───── TEXTO DE PÁGINA

Howard J. Wiarda cree que fue precisamente durante la Guerra Fría cuando el “corporativismo acechante” de EEUU se convirtió en “corporativismo galopante”. Cree que Eisenhower fue un líder corporativista moderado consciente, bajo cuyo liderazgo empezaron las coaliciones empresariales para, en la práctica, mezclarse con las burocracias que supuestamente las regulaban. Señala que el proceso acelerado bajo Lyndon Johnson, perdió impulsó bajo el “neoliberal” Reagan (aunque aquí Wiarda sin duda se equivoca) y mostró señales de recuperación, con nuevos grupos de interés, con Bill Clinton.[78]
Esto sugiere que el imperio, creado en 1898 para “resolver” problemas económicos domésticos percibidos, en las últimas décadas del siglo XX se había convertido en un importante baluarte de la cartelización y el cooperativismo nacionales. Esto casi invierte el orden causal que algunos habían propuesto como explicación para periodos anteriores, pero en todo caso deja el estado expandido de EEUU en el centro del escenario. Esto sugiere que no podemos plantear ninguna teoría de etapas que se sucedan unas a otras en un orden invariable.[79] El imperio (al basarse en un poder militar y financiero abrumador, encarnado en grandes burocracias y grandes empresas aliadas) acaba convirtiéndose en su propia causa, por decirlo así, y se impone a sus antiguos fundadores y aliados. Girando hacia sí mismo, dependiendo de cambios de humor, el estado imperial trata a sus antiguos “ciudadanos” de forma muy parecida a la que trata a sus clientes, lacayos y enemigos extranjeros[80] al tiempo que retiene su poder para mantener a raya estos últimos.

──────────
───── LISTA DE FILAS

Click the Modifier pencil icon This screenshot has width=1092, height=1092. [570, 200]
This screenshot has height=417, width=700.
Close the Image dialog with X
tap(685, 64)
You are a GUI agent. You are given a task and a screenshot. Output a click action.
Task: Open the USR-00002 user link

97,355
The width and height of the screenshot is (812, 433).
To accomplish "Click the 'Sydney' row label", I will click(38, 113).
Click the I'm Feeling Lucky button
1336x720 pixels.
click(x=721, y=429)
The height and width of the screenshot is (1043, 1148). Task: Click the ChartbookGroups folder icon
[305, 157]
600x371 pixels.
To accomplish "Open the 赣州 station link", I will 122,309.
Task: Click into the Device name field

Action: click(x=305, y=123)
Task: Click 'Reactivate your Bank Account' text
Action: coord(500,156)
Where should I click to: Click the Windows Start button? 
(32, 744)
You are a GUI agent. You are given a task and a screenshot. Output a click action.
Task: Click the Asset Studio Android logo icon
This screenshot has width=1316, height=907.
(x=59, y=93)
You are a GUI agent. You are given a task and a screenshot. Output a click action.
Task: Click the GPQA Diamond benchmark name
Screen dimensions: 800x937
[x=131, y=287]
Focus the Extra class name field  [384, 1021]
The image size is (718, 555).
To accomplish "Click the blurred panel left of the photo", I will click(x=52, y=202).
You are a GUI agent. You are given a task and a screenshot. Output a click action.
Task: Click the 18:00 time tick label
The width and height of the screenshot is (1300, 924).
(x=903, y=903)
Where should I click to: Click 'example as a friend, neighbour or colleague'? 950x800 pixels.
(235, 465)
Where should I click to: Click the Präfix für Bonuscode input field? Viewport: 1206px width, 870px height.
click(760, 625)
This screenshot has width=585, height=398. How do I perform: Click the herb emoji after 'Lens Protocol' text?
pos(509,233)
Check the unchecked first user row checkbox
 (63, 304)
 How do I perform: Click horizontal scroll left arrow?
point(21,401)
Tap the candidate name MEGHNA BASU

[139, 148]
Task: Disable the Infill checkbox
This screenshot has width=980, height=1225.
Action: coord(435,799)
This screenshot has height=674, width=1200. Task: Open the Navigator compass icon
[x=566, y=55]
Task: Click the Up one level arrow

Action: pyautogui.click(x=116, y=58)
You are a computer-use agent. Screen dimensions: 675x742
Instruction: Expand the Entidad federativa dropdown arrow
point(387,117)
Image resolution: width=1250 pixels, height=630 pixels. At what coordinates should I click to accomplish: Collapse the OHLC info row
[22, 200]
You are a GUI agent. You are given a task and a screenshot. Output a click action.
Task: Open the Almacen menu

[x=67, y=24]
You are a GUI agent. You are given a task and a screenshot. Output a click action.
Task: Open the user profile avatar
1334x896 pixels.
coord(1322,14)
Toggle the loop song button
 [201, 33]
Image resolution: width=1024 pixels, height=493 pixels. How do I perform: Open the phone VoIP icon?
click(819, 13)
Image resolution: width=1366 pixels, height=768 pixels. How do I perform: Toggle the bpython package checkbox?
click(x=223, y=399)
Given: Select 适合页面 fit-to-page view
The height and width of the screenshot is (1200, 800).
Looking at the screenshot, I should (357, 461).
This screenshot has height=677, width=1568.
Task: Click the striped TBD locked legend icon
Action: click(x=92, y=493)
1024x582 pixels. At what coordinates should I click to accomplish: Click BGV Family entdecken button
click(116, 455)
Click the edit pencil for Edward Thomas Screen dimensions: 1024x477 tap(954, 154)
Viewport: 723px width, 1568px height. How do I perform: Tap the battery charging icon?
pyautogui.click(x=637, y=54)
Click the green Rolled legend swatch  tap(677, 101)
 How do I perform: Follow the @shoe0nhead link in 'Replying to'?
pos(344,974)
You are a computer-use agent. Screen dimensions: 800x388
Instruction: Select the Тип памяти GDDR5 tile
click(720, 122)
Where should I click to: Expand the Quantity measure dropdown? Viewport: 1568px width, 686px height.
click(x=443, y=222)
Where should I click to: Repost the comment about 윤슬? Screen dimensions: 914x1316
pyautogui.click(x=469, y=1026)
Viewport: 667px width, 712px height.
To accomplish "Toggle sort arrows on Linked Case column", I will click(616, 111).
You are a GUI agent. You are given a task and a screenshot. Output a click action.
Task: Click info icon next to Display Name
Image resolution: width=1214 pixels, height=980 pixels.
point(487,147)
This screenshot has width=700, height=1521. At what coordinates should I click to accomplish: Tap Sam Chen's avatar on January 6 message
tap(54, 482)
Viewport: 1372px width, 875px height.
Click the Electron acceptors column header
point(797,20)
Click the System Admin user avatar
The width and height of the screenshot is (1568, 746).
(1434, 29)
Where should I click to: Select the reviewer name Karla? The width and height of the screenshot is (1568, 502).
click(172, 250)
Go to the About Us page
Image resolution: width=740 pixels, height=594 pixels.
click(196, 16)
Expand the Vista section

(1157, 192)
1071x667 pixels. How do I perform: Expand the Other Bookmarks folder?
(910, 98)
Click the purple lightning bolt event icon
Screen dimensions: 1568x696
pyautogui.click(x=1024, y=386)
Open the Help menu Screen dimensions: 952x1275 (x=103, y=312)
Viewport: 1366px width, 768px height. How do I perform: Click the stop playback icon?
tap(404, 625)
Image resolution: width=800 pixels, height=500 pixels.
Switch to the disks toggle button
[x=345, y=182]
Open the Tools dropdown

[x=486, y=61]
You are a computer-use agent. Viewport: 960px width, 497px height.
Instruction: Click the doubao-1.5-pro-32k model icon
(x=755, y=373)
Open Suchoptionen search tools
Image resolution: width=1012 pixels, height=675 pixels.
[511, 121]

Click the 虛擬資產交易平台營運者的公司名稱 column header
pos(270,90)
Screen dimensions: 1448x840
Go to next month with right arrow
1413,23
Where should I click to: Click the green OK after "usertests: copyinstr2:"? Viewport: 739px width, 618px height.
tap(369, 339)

──────────

### QUÉ SE PIDE:
1/ Traduce al inglés esta oración del texto sobre el imperio y el corporativismo en EEUU: "Esto sugiere que no podemos plantear ninguna teoría de etapas que se sucedan unas a otras en un orden invariable."
2/ Prolonga el texto sobre el imperio y el corporativismo en EEUU a partir de su última oración.

### RESPUESTAS DEL EJERCICIO:
1/ This suggests that we cannot put forward any theory of stages that follow one another in an invariable order.

2/
No trataré de demostrar aquí que las políticas imperiales son destructivas para la mayoría de los miembros de la sociedad y que tal vez sean en último término contraproductivas incluso para aquellos que las asumen. Tampoco trataré de determinar si la riqueza, el poder, la ideología o la ambición de fama son los motivos más importantes para los actores imperiales. En resumen, imaginaré que se aplica alguna combinación de estos motivos. Algunos líderes buscan dinero, otros “dejar un legado”. El que muchos busquen un imperio demuestra que desean al menos algunos de los beneficios del imperio: es su preferencia demostrada.
Robert Zevin sugiere que los objetivos económicos de intereses particulares, un celo reformista presente en EEUU desde la Era Progresista y el interés institucional de las burocracias estatales, especialmente el ejército, todos juntos, proporcionan un rango suficiente de explicaciones para el devenir del Imperio Americano. Esto supone un paralelismo exacto de la división del poder de John A. Hall en económico, ideológico y político-militar. Dada la vacuidad de la noción de “poder económico” que aparece habitualmente la literatura de las ciencias sociales, podría ser mejor pensar en estas categorías como áreas de disputa y fuentes de motivación de los actores.[81] Lo más importante sigue vigente.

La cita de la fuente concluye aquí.